Given data below:

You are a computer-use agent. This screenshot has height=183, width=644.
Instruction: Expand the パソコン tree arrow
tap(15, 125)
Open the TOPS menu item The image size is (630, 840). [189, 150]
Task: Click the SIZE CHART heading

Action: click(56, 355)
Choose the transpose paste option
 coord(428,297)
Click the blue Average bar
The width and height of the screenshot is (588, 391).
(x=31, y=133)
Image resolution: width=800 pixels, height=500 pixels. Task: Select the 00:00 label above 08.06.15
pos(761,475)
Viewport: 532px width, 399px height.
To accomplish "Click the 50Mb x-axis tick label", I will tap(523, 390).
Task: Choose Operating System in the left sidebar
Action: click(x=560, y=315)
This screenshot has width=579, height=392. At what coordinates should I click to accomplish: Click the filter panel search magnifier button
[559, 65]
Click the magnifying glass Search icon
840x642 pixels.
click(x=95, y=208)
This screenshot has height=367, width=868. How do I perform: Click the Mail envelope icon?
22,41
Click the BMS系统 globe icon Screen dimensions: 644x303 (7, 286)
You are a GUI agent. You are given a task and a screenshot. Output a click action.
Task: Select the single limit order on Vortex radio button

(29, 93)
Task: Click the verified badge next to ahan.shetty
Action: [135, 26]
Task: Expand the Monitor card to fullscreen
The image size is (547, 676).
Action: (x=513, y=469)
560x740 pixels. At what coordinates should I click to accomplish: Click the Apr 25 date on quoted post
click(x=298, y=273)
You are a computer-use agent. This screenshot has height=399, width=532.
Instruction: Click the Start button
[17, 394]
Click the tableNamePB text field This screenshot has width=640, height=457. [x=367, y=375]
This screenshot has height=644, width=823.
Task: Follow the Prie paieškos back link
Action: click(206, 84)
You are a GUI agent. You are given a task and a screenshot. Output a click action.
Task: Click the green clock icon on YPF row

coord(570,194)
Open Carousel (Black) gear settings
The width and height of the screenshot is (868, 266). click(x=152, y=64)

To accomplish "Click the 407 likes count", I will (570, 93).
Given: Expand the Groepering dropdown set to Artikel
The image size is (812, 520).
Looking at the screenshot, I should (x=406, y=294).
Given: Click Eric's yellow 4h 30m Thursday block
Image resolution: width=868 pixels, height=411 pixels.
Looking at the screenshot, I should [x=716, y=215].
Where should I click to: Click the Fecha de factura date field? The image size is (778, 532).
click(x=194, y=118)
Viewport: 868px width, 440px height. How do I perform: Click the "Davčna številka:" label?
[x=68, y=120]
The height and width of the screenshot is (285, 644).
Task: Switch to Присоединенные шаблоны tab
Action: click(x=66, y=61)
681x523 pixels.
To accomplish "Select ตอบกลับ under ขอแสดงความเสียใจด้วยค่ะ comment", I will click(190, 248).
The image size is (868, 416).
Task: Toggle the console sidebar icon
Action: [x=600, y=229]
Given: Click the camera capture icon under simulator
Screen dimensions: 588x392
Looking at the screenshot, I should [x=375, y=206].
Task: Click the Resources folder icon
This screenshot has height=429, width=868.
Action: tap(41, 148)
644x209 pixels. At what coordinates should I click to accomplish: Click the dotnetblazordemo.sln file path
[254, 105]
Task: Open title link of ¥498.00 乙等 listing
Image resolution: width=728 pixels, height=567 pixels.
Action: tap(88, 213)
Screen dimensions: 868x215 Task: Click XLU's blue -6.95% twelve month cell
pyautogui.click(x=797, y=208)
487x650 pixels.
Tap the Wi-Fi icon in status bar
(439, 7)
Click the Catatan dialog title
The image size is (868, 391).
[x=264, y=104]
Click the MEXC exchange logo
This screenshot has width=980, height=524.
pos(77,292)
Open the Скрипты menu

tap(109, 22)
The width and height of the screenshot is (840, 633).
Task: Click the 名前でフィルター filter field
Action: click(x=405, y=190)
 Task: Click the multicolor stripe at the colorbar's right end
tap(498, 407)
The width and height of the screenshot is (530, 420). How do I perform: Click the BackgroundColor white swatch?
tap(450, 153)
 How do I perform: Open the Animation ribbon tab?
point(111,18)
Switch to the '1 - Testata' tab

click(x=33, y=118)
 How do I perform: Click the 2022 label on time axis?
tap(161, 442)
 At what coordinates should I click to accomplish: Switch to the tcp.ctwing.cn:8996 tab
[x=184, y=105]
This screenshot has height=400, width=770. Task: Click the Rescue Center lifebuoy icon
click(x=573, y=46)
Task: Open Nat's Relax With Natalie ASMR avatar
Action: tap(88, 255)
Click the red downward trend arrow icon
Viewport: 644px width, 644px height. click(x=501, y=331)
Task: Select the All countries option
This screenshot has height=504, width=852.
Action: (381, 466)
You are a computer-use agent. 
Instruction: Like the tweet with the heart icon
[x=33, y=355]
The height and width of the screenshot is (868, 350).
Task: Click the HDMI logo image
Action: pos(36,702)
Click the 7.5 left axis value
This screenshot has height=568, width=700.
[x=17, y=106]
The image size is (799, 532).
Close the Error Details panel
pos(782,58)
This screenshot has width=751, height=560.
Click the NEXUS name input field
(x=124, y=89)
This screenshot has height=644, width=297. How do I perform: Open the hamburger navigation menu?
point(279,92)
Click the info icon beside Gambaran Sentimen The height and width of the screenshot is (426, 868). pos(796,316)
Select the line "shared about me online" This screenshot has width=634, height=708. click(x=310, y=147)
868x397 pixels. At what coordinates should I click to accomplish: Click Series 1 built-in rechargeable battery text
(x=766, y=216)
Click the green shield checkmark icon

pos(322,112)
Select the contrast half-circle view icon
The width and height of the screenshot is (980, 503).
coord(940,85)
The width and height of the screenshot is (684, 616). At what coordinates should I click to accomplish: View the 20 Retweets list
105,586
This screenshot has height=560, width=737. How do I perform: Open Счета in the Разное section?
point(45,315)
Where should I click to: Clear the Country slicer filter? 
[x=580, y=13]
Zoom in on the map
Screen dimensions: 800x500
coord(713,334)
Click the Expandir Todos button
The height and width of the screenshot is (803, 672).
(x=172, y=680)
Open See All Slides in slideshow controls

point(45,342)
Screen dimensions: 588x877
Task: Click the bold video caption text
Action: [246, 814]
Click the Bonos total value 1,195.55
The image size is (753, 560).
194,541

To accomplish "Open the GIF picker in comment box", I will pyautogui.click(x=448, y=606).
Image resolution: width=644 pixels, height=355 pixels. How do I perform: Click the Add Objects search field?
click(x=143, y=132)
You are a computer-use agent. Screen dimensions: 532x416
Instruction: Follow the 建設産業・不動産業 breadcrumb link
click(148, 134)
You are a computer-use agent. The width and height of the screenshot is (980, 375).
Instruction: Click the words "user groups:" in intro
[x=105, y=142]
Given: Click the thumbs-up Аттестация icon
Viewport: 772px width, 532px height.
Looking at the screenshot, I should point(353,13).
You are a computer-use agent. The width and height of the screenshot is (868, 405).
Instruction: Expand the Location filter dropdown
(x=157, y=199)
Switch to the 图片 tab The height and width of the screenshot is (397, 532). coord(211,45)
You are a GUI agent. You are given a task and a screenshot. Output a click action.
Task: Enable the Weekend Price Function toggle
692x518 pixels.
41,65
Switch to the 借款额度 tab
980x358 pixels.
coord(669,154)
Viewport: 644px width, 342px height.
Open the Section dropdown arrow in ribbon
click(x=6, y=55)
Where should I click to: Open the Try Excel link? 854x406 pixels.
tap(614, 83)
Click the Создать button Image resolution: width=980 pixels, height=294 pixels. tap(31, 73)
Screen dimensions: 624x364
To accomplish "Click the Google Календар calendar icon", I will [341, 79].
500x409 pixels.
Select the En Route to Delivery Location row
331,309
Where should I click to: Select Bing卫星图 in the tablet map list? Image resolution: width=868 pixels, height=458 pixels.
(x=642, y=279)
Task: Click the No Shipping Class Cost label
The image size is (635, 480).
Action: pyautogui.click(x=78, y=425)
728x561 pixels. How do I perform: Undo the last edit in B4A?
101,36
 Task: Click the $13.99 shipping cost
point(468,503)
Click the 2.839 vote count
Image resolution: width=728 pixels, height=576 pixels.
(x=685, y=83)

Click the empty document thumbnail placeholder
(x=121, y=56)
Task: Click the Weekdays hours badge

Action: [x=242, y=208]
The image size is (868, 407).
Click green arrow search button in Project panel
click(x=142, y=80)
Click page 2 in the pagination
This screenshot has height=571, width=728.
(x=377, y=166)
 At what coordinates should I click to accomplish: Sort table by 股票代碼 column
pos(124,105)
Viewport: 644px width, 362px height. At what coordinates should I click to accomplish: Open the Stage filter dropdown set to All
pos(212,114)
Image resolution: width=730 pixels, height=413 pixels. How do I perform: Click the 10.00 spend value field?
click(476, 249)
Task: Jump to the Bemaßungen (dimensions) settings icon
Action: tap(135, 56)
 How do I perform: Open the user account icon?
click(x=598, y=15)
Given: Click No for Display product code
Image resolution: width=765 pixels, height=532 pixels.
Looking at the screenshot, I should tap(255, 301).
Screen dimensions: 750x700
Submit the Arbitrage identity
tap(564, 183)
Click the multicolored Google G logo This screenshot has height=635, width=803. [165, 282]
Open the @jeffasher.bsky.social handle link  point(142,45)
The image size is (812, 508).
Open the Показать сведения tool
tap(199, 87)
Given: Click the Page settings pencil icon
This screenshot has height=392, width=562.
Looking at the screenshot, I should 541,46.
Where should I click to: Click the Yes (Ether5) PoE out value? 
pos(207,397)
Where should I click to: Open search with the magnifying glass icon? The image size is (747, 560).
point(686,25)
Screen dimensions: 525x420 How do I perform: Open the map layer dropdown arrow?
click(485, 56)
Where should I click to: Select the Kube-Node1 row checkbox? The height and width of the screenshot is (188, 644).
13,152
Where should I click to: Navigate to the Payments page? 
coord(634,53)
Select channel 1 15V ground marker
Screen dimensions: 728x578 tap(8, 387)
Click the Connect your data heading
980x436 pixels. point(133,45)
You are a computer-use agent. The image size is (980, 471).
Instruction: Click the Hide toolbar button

End of Given data.

**How to complete this task**
Number of lines holding "title" in the material: state it with no other words.

**Task solution**
2